#### [Exercise instructions]
Reproduce the items below without any changes, covering everything from the line containing "This screenshot has width=1236, height=866." down to the line containing "Looking at the", with both of those lines included. Leave the pictures out of your answer.

#### [Data shown]
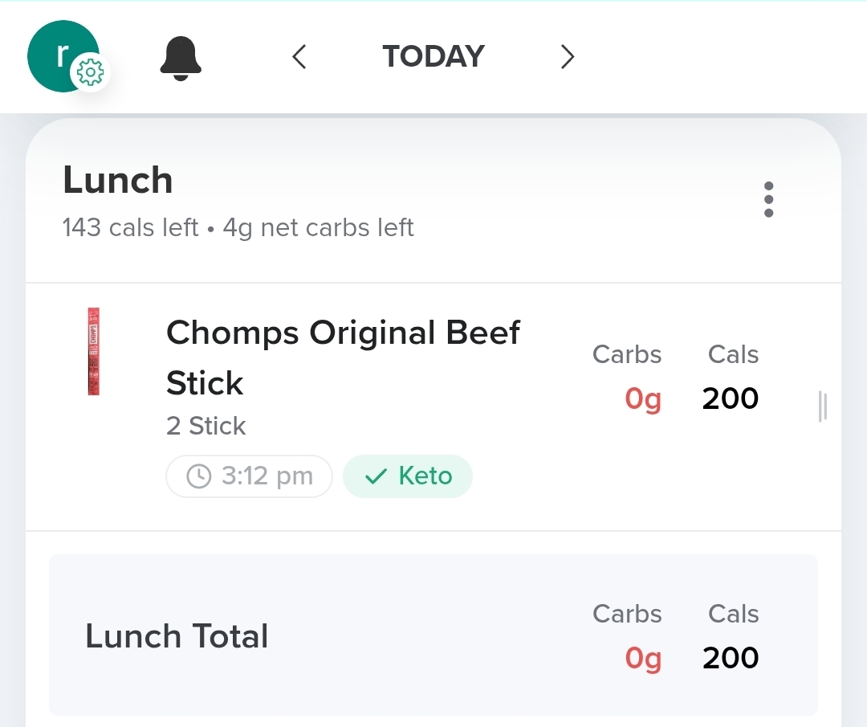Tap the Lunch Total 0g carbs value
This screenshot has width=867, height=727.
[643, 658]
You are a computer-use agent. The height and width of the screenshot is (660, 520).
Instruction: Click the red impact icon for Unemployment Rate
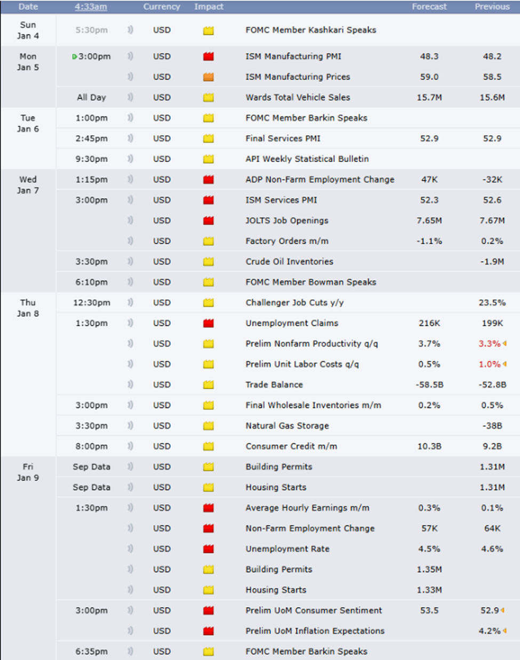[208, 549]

* * *

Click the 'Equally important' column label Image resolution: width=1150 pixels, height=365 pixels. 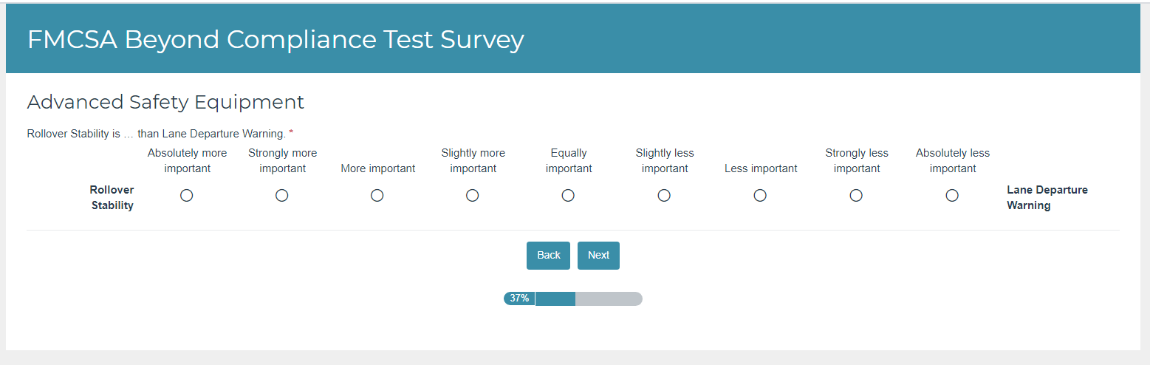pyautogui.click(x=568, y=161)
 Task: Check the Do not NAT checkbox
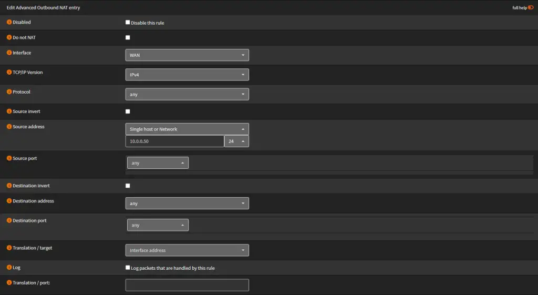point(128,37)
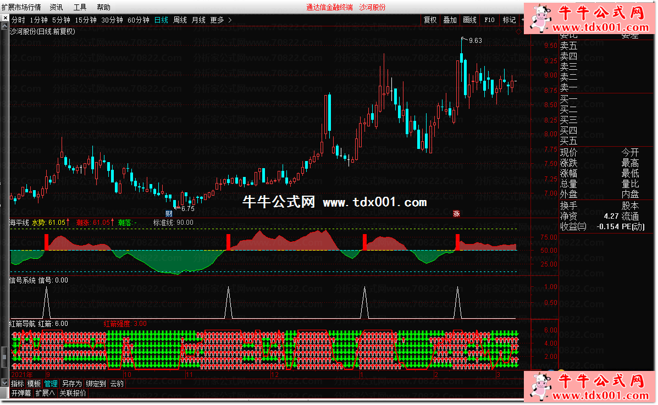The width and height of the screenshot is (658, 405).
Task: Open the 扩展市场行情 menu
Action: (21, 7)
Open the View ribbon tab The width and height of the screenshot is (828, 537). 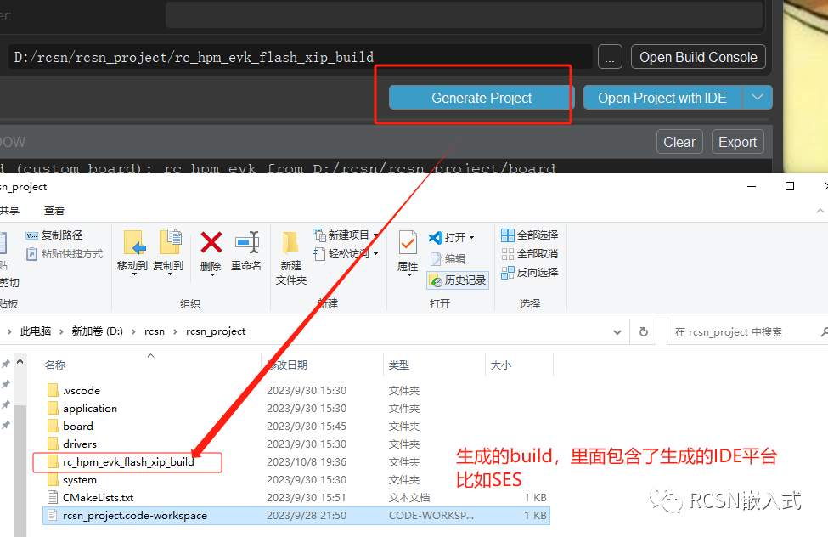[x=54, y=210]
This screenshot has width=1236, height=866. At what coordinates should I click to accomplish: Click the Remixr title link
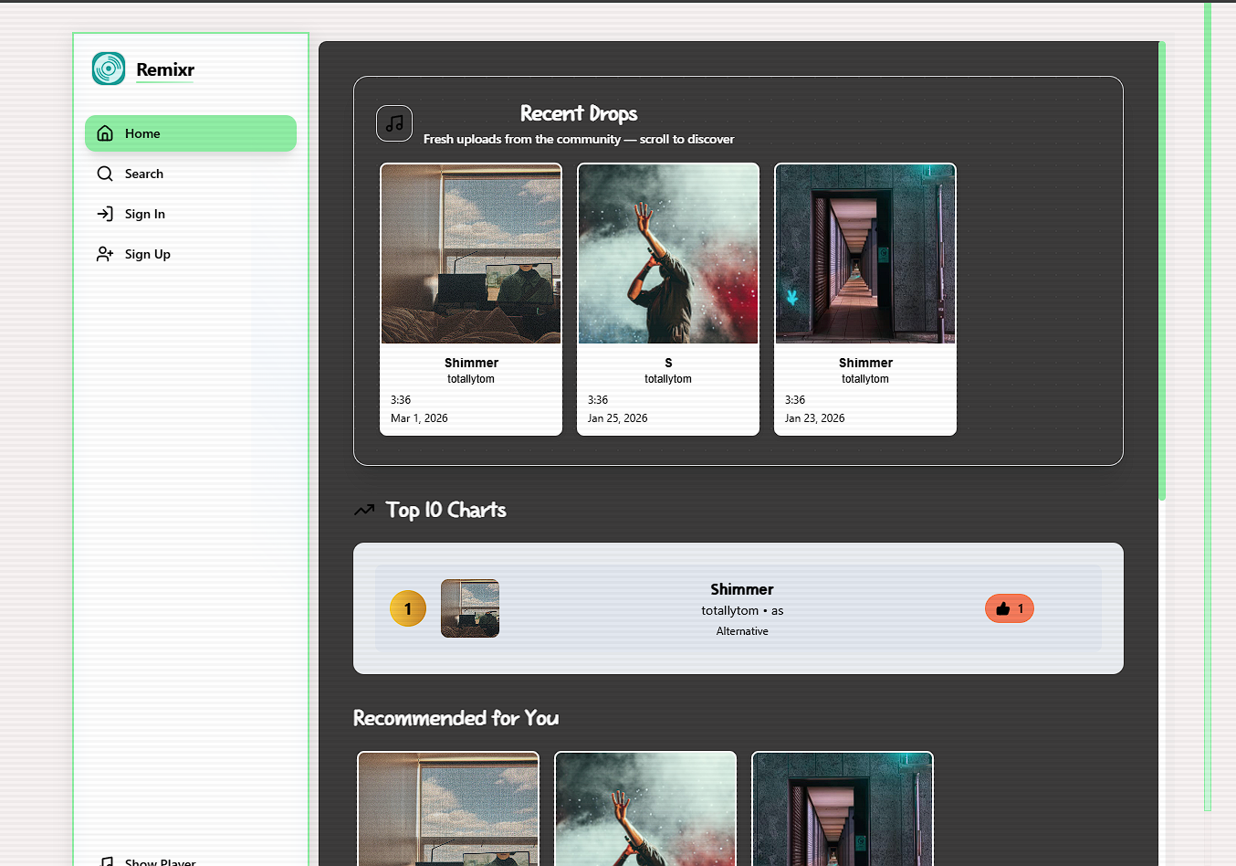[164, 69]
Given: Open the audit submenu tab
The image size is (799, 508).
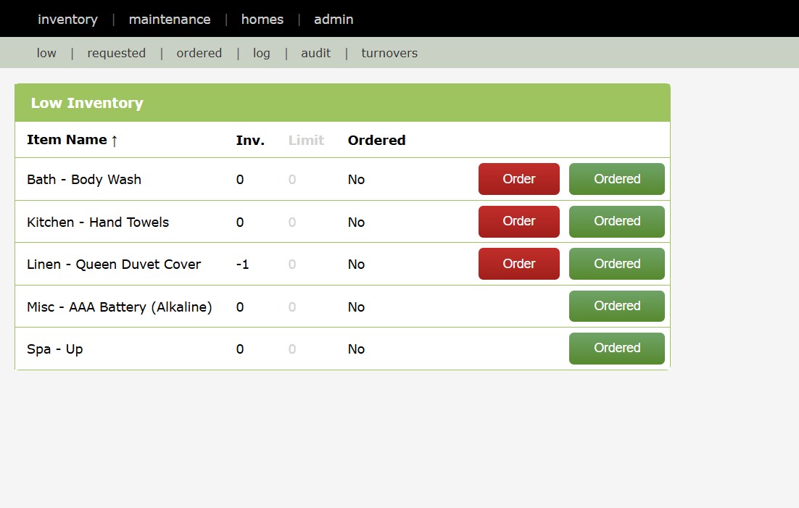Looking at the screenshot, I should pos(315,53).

#### [Task solution]
This screenshot has width=1236, height=866. At what coordinates should I click to accomplish: Click the Remixr title link
[164, 69]
Given: Open the audit submenu tab
The image size is (799, 508).
Looking at the screenshot, I should pos(315,53).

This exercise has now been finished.